Arkansas Democrat-Gazette

Japan to give $2.1M for Ukraine nuclear safety

- MARI YAMAGUCHI

TOKYO — Japan announced Thursday that it will donate $2.1 million to the Internatio­nal Atomic Energy Agency for its efforts to ensure the safety of Ukrainian nuclear facilities that have come under Russian attack.

Foreign Minister Yoshimasa Hayashi unveiled the pledge after meeting with IAEA Director General Rafael Grossi, who is visiting Japan for talks with officials and to visit the tsunami-wrecked Fukushima nuclear plant.

The IAEA has sent experts to Ukraine’s Chernobyl Nuclear Power Plant, which was occupied by the Russian military for five weeks, and to another plant in southern Ukraine.

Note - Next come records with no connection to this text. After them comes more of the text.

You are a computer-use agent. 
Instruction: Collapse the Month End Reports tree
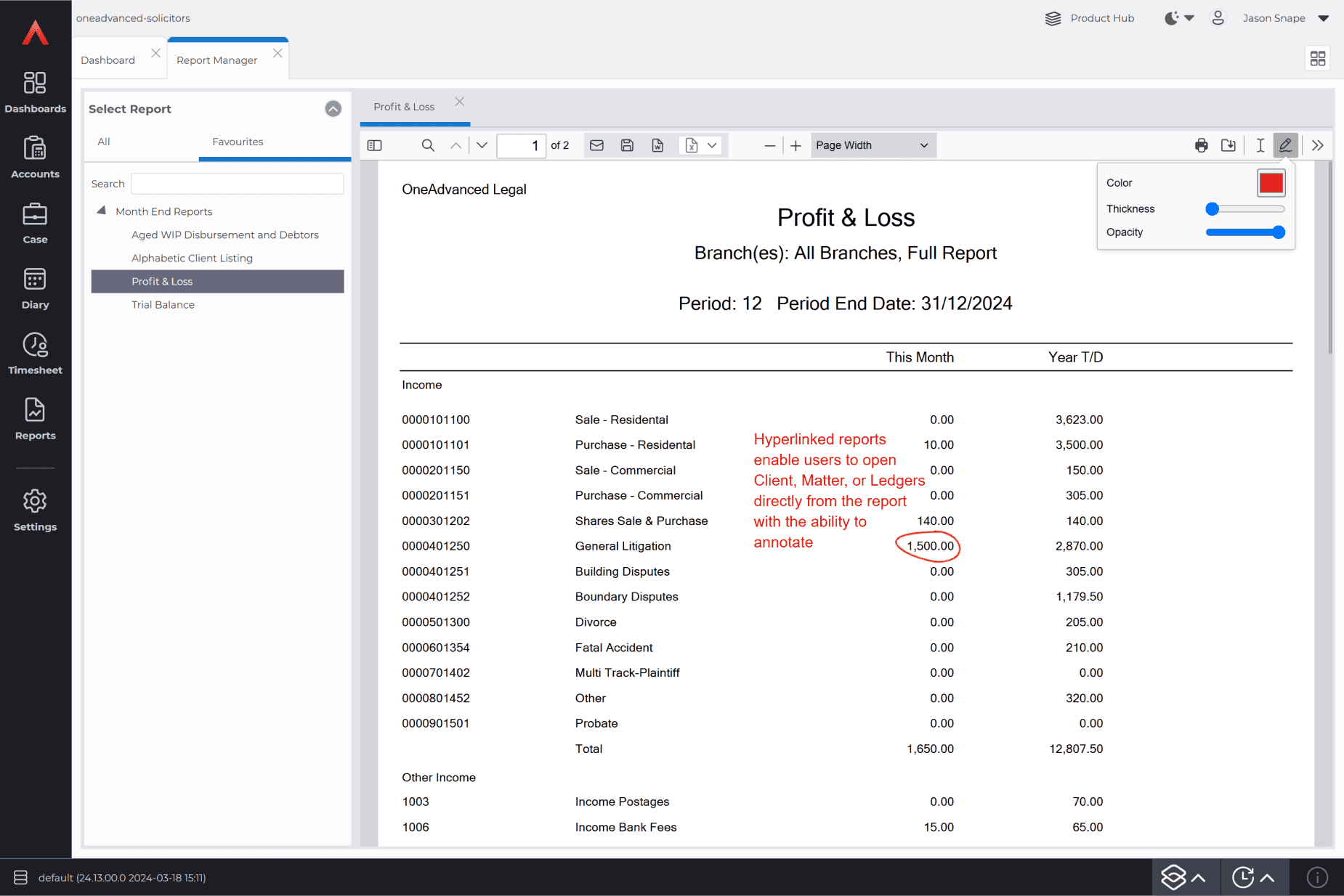[x=102, y=211]
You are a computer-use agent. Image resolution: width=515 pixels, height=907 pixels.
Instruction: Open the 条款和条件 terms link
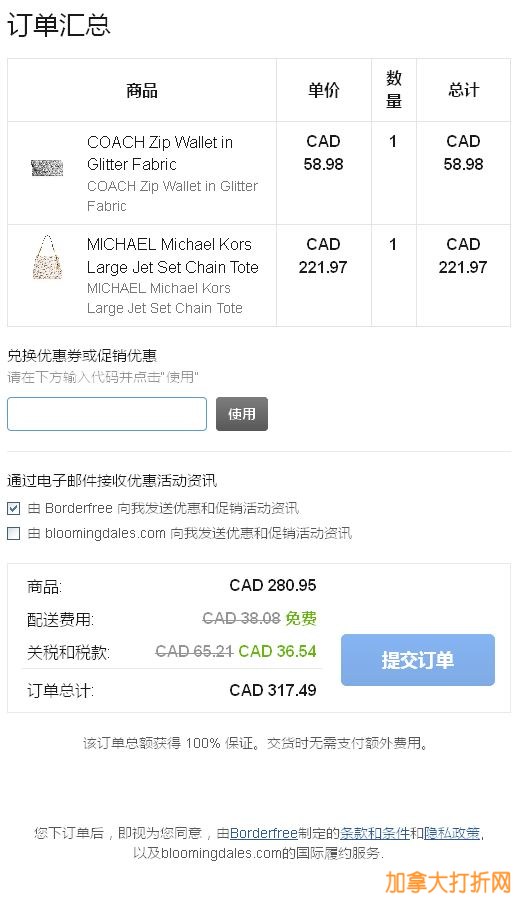point(374,834)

Grossi, who led the two missions, said earlier this week that the IAEA plans to send another safety mission to Chernobyl in the coming weeks at the request of the Ukrainian government.

Hayashi said Japan is funding “the urgently needed dispatch of IAEA experts and necessary equipment” for the Ukrainian facilities.

“Russia’ s attacks on Ukrainian nuclear facilities are absolutely impermissi­ble,” Hayashi said. “Japan, which suffered the Fukushima Daiichi nuclear accident, condemns the acts in the strongest terms.”

Japan quickly joined the United States and Europe in imposing sanctions against Russia, while providing financial and humanitari­an support for Ukraine, in part because of concerns that Moscow’s invasion could embolden China’s growing assertiven­ess in East Asia.

Grossi, who had a twohour tour of the Fukushima Daiichi complex earlier Thursday, praised its “remarkable progress” since two years ago when he last visited the plant, despite difficulti­es caused by the pandemic.

He visited facilities at the plant related to its planned release of treated radioactiv­e water into the sea and reiterated the IAEA’s commitment to provide long-term support for Japan to ensure the release meets internatio­nal safety standards and reassure local communitie­s and neighborin­g countries voicing safety concerns.

Japanese nuclear regulators on Wednesday approved the water discharge plan submitted by the plant’s operator, Tokyo Electric Power Company Holdings, saying the methods are safe and risks to the environmen­t are minimal.

Japan announced last year plans to release the wastewater after treatment and dilution beginning next year as a necessary step for the plant’s decommissi­oning. Water used to cool the damaged cores of three reactors has leaked continuous­ly and is stored in hundreds of tanks.